Selected text
——
Under the new guidelines, only performances visibly executed by humans with appropriate consent will be considered for acting nominations. Any submitted screenplays must be ‘human-authored’ to qualify in their respective writing categories. This policy effectively prohibits AI-generated performances and AI-crafted scripts from receiving Oscars, while allowing limited use of AI tools in the filmmaking process.

The Academy has clarified that filmmakers can incorporate AI technologies in various production stages, such as visual effects and editing assistance, provided that a genuine human touch remains integral to the project submitted for awards.

The Academy reserves the right to request comprehensive details from film studios about their use of AI, particularly regarding eligibility for acting and writing, and to scrutinise the extent of human involvement in creative decisions.

This announcement comes amid growing concerns in Hollywood regarding AI’s influence on creative professions. The industry faces challenges from generative AI’s ability to draft scripts, mimic voices, and replicate actors’ digital likenesses. Concerns escalated during the 2023 actors’ and writers’ strikes when unions sought safeguards against studios using AI as a substitute for human creators. Demonstrations featuring AI-generated actors and digitally reconstructed performances have sparked discussions around consent, ownership, and artistic integrity, with a call for clearer distinctions between human and machine-generated performances.
——
The data
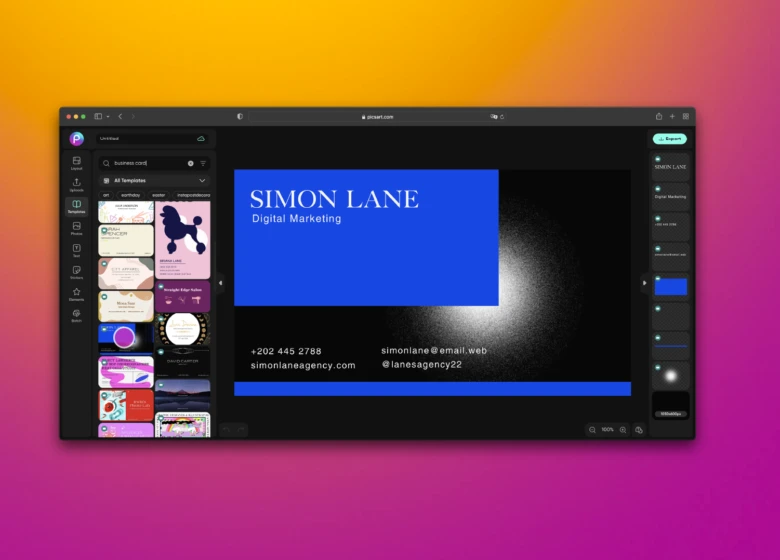Viewport: 780px width, 560px height.
Task: Select the blue rectangle layer thumbnail
Action: pos(670,287)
——
Try it
Transcribe the passage on the Academy's AI rules, everything from "Under the new" down to "in creative decisions.".

Task response
Under the new guidelines, only performances visibly executed by humans with appropriate consent will be considered for acting nominations. Any submitted screenplays must be ‘human-authored’ to qualify in their respective writing categories. This policy effectively prohibits AI-generated performances and AI-crafted scripts from receiving Oscars, while allowing limited use of AI tools in the filmmaking process.

The Academy has clarified that filmmakers can incorporate AI technologies in various production stages, such as visual effects and editing assistance, provided that a genuine human touch remains integral to the project submitted for awards.

The Academy reserves the right to request comprehensive details from film studios about their use of AI, particularly regarding eligibility for acting and writing, and to scrutinise the extent of human involvement in creative decisions.